I did, though I was still disappointed. Because I felt stupid, I said, “This is like in Star Wars when Princess Leia says, ‘I love you,’ and Hans Solo says, ‘I know.'” “You fell asleep when we watched Star Wars,” he pointed out. What I didn’t say was that I watched it anyway, because I know he loves Star Wars, and because I love him.
Finally, another month after that, near the end of his first year of law school, we attended his Barristers’ Ball together. I’d gone to every dance in high school with one of my guy friends, so it was the first time I’d put on a fancy dress for an actual date and gotten my hair done and nails painted with the intention of receiving compliments from someone other than my parents.
Like most things, the night did not go totally as planned. In my eagerness to get out the door, I locked my keys inside my apartment, and without my keys, I couldn’t drive my car to his apartment. It was raining, and I walked the half of a mile to the train holding the garment bag that contained my dress over my head, which did nothing to protect my freshly blown-out hair. By the time I arrived at his apartment, my curls were gone.
But it didn’t matter. As we rode back to his apartment in an Uber that night — after hours of dancing and laughing and picture-taking — and I lay with my head in his lap staring at the New York City skyline passing above me out the window, he said, “I love you.” No prelude, no self-conscious apology, no worry that I may have changed my mind about saying it to him. I wondered why I’d spent so much time worrying about how I felt, about feeling too much, and about all those quizzes I’d taken online entitled “How Do You Know You’re in Love With Your Partner?” It all seemed silly now, because it really was that simple. I loved him and I knew it. And he loved me.
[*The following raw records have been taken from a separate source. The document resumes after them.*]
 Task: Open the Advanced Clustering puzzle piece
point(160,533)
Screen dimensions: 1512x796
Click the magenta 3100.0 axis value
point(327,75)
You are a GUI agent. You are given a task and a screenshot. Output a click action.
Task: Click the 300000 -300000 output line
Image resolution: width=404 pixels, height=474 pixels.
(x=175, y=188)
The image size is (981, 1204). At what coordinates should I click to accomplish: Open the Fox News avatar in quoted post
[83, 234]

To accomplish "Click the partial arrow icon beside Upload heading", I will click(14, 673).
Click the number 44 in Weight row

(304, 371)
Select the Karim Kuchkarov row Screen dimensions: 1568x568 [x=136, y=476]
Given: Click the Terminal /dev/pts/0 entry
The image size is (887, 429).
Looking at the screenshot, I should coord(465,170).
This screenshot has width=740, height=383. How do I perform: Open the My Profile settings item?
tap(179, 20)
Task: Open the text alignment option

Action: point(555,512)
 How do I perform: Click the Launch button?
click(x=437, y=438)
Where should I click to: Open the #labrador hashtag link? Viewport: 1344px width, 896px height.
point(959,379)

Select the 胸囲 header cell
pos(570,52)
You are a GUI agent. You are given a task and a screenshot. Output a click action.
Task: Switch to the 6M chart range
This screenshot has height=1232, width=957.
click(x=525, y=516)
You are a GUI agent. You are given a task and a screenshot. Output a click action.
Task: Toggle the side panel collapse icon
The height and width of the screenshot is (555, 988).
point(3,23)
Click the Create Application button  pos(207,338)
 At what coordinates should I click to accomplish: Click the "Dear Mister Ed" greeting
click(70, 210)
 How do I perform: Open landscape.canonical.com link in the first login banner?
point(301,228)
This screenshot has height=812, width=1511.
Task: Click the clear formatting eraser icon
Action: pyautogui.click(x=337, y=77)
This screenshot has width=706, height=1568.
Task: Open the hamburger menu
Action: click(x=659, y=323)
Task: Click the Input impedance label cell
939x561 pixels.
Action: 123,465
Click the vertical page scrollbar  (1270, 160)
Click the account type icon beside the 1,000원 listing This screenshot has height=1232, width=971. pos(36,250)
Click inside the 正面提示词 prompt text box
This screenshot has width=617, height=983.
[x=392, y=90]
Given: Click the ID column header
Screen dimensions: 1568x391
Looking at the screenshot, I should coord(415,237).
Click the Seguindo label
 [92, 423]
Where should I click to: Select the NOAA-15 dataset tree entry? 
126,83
Never saying what he doesn’t mean is one of my favourite qualities about my now-husband. He didn’t return my “I love you” just to let me save face, and so when he did finally say it, I knew that he really, really meant it. We say it to each other now several times a day; we can’t get enough of reminding the other how we feel. And though it may have been embarrassing to say the words first without reciprocity, I didn’t regret it, and I don’t regret it still. Taking risks is what got me my husband in the first place. If I didn’t take risks, I wouldn’t have any of the things in my life that I love best.